··· DATA FOR ANALYSIS ···
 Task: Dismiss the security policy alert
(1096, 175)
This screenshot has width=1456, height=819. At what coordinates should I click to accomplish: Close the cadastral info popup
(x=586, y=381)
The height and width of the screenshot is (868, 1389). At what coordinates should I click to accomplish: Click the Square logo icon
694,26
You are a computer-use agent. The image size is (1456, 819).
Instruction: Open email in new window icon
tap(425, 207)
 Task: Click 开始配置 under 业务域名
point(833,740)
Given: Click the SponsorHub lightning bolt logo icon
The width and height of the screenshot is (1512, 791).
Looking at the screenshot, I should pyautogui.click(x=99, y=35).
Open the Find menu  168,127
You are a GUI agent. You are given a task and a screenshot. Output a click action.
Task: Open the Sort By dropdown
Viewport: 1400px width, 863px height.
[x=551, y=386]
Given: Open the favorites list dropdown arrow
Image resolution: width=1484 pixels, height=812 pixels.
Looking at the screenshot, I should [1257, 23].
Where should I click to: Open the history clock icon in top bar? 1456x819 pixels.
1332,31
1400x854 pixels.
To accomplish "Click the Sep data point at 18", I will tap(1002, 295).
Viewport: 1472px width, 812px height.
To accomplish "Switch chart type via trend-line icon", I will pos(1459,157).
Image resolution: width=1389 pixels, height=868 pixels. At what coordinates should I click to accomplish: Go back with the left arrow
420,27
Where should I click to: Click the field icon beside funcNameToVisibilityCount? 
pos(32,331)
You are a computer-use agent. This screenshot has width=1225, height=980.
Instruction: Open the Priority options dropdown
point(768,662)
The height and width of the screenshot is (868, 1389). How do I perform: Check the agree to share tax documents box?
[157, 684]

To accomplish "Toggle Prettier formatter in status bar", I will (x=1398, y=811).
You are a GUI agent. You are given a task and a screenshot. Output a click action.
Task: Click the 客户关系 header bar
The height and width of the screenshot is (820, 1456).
···
WHAT TO DO: Please copy the lines above from the line with "You are a computer-use agent. The" up to and including the line with "Given: Click the", exactly as written and with nothing else.

TASK RESULT:
You are a computer-use agent. The image size is (1456, 819).
Instruction: Open email in new window icon
tap(425, 207)
 Task: Click 开始配置 under 业务域名
point(833,740)
Given: Click the SponsorHub lightning bolt logo icon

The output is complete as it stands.